But that doesn’t appear to be happening uniformly, according to Vidal Herrera, a retired deputy field investigator for the county coroner’s office who now owns a private autopsy business in East Los Angeles.

Vidal Herrera
“The families, they just want to know, ‘Did my family member die of coronavirus? The hospital is not telling me,’” says Vidal Herrera, who owns 1-800-Autopsy.
(Robert Gauthier / Los Angeles Times)

Herrera said his firm, 1-800-Autopsy, has been flooded with requests from scores of people whose loved ones died and were not tested for the coronavirus. During one especially busy time, he said he received 50 to 60 calls in just a few days.

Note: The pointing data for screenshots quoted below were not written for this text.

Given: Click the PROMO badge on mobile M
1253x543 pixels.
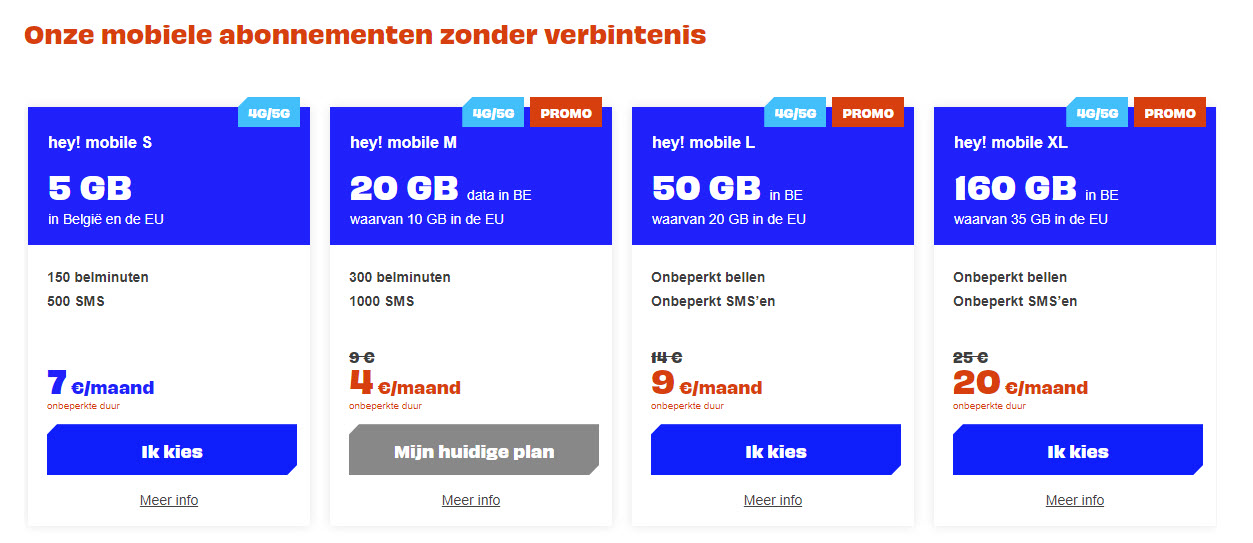Looking at the screenshot, I should point(566,113).
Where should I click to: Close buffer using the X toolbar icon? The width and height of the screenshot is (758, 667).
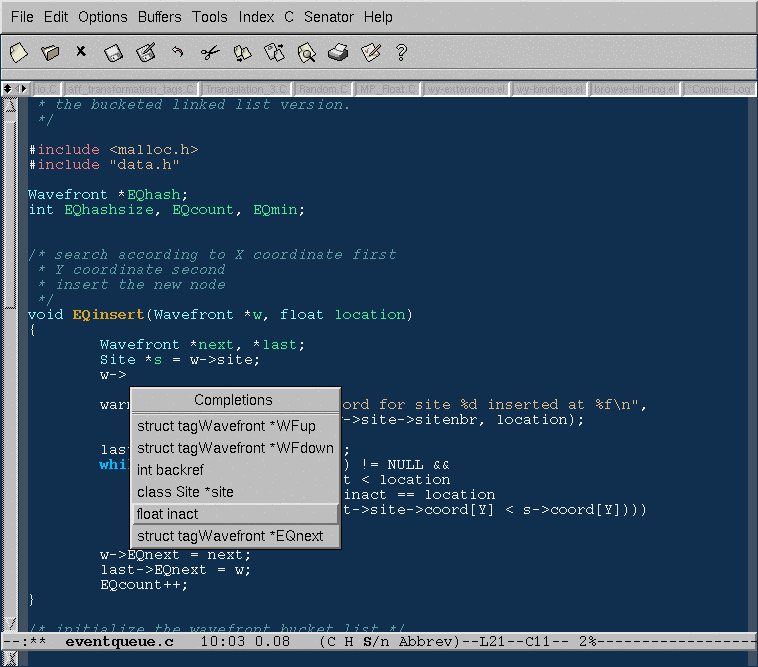[81, 52]
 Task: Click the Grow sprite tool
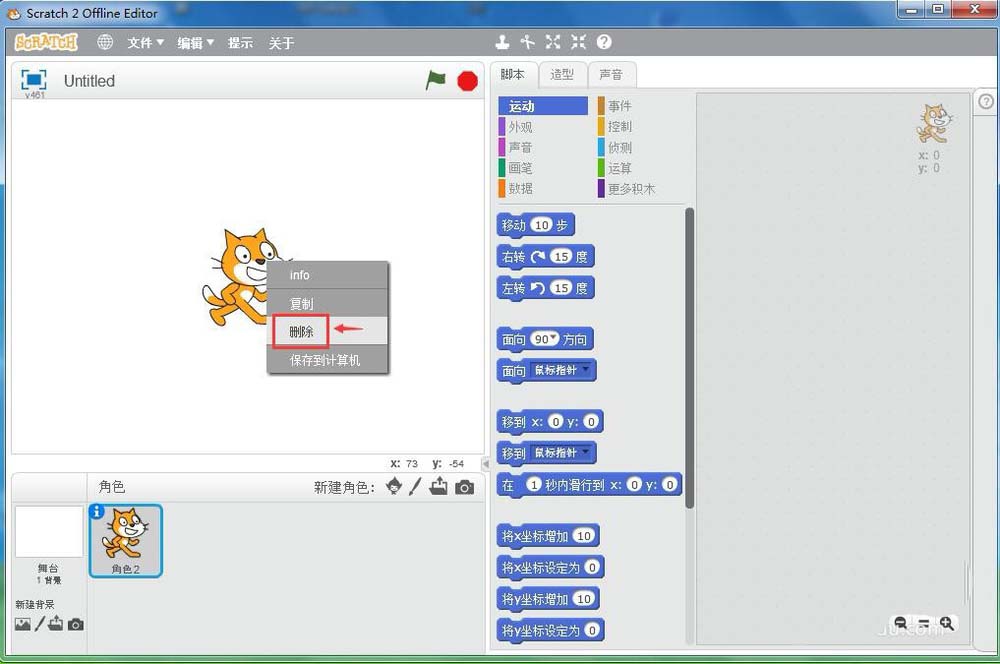coord(553,42)
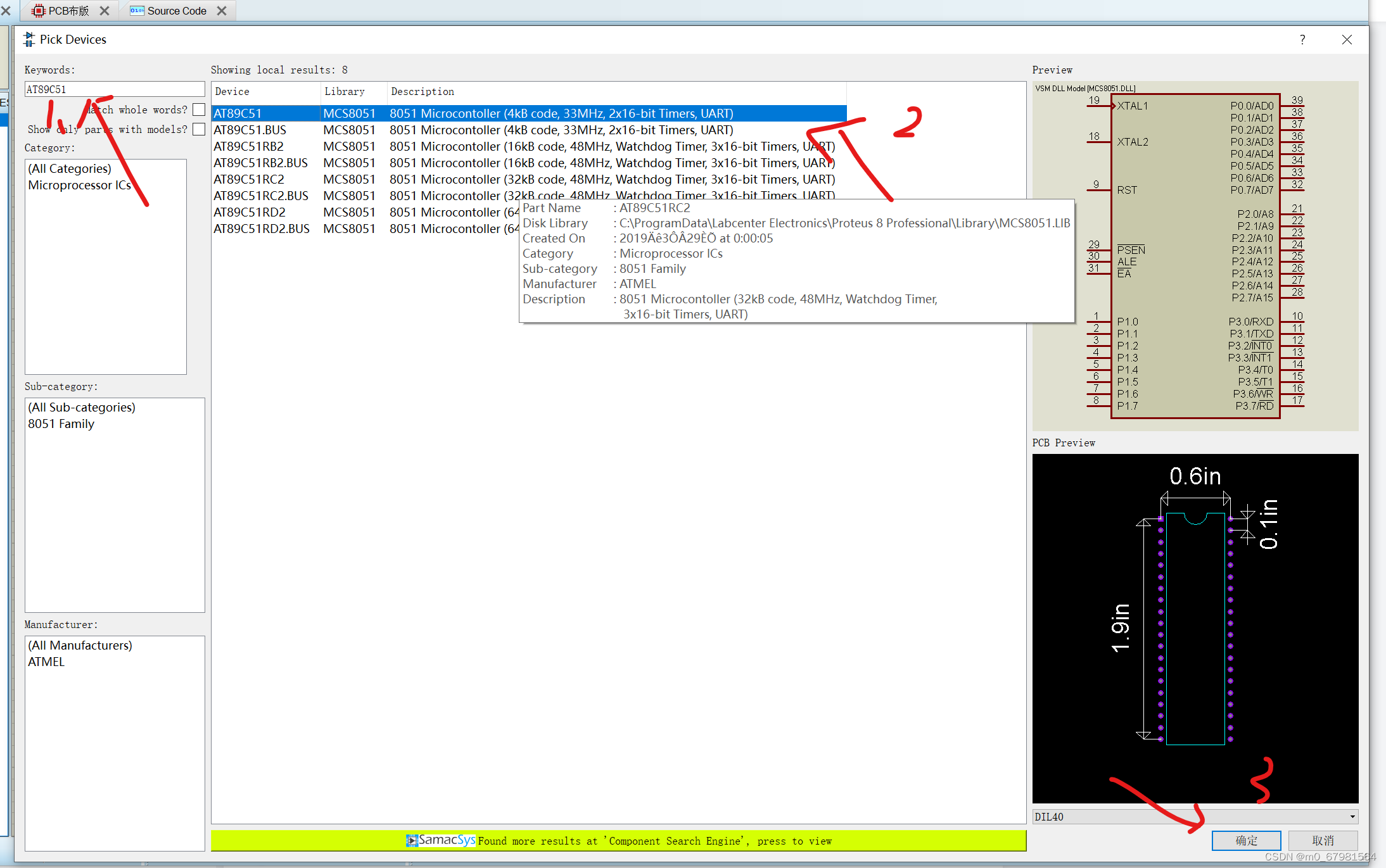
Task: Close the PCB layout tab
Action: pyautogui.click(x=105, y=11)
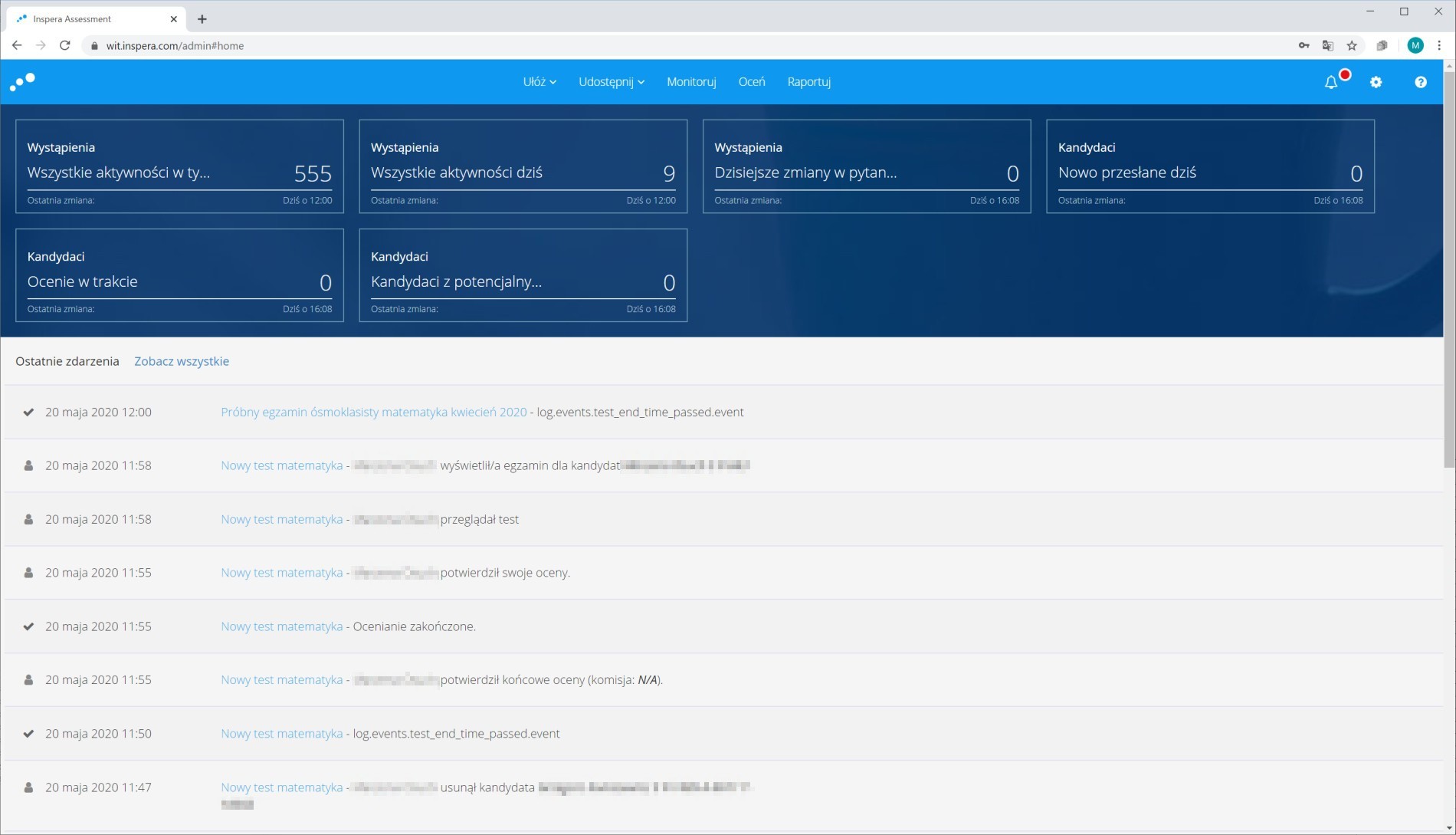Viewport: 1456px width, 835px height.
Task: Open the Chrome profile avatar
Action: tap(1415, 45)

“The families, they just want to know, ‘Did my family member die of coronavirus? The hospital is not telling me,’ ” he said. “Many times they rubber-stamp a cause of death. We see things like respiratory failure attributable to pneumonia.”

Coronavirus might have been in California as early as December. The timing had dire consequences

The day after Ramirez developed a fever, body aches and a dry cough, he called Kaiser Permanente, his healthcare provider. A doctor evaluated him over the phone and wrote him a prescription for Tamiflu and cough medicine, Murillo said.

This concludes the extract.